**Stored data entries:**
===============

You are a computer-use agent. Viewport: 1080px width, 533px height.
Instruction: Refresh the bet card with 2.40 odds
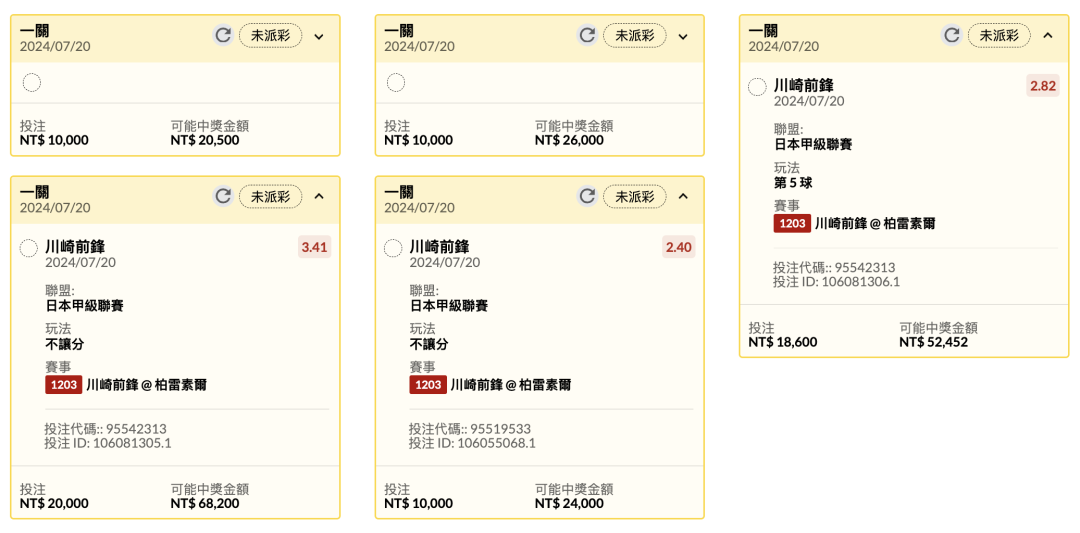(588, 197)
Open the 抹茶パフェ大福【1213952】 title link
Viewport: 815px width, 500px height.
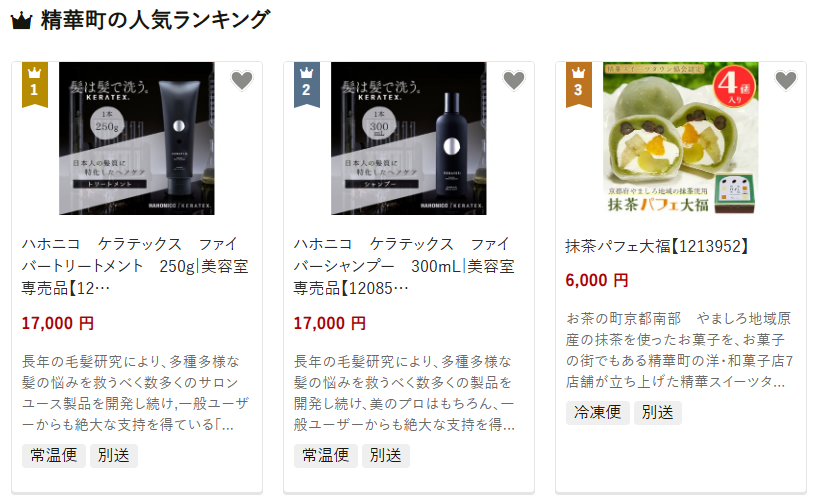pos(657,246)
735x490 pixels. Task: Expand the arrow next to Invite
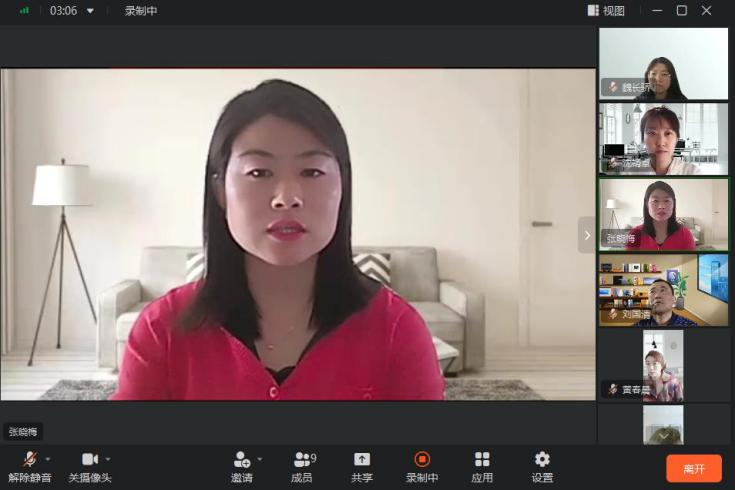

===============

**Aim of the exercise:**
For this exercise, repeat word for word only the lines from the one containing "Instruction: Refresh the" through the end of the data, including both. Pictures do not go in the copy.

**Written solution:**
Instruction: Refresh the bet card with 2.40 odds
(588, 197)
Open the 抹茶パフェ大福【1213952】 title link
Viewport: 815px width, 500px height.
pos(657,246)
735x490 pixels. Task: Expand the arrow next to Invite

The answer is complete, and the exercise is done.